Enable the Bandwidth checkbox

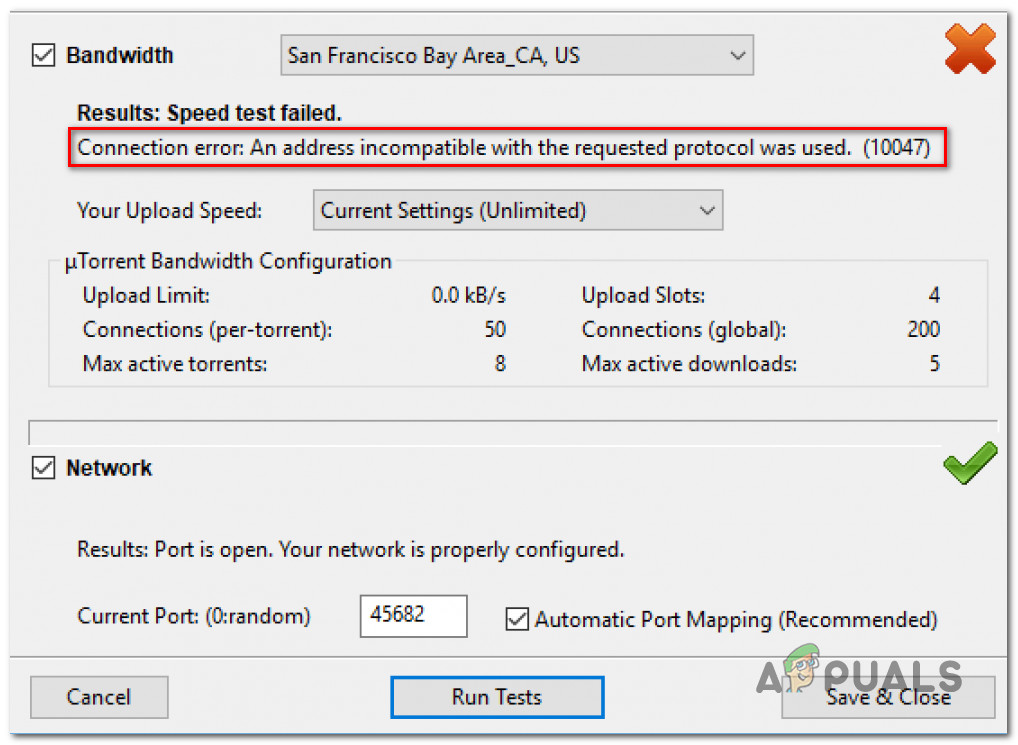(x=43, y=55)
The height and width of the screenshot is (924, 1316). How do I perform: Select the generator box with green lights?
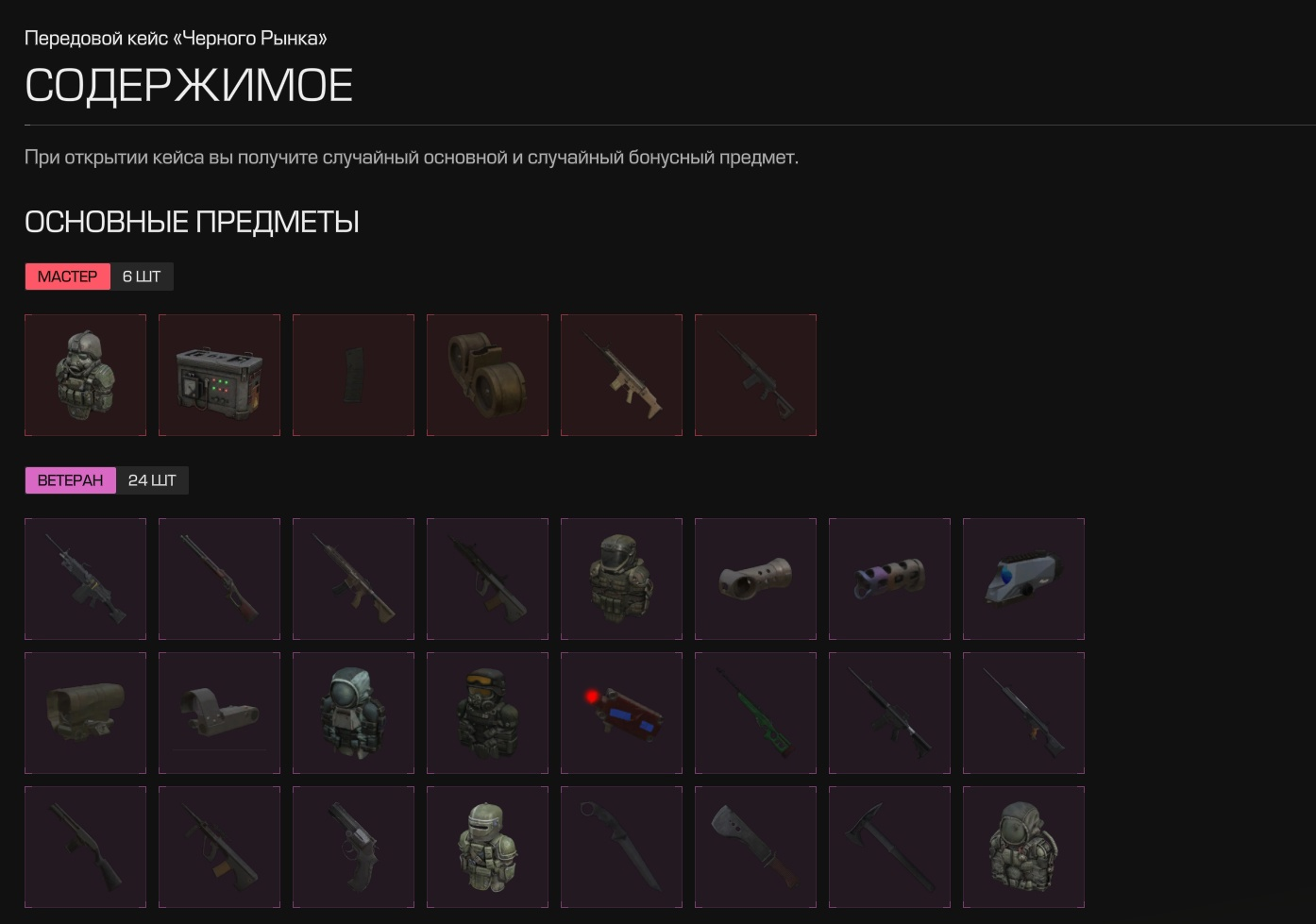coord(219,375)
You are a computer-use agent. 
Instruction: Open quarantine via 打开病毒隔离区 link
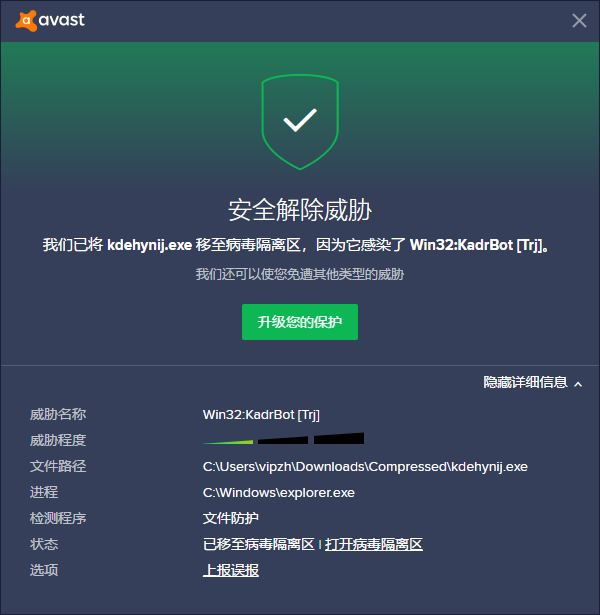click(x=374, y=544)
——————————
→ **Work instruction**
Give the entries back verbatim and omit the images.

→ **Response to the exercise**
Enable the Bandwidth checkbox

(x=43, y=55)
The height and width of the screenshot is (924, 1316). How do I perform: Select the generator box with green lights?
coord(219,375)
You are a computer-use agent. 
Instruction: Open quarantine via 打开病毒隔离区 link
click(x=374, y=544)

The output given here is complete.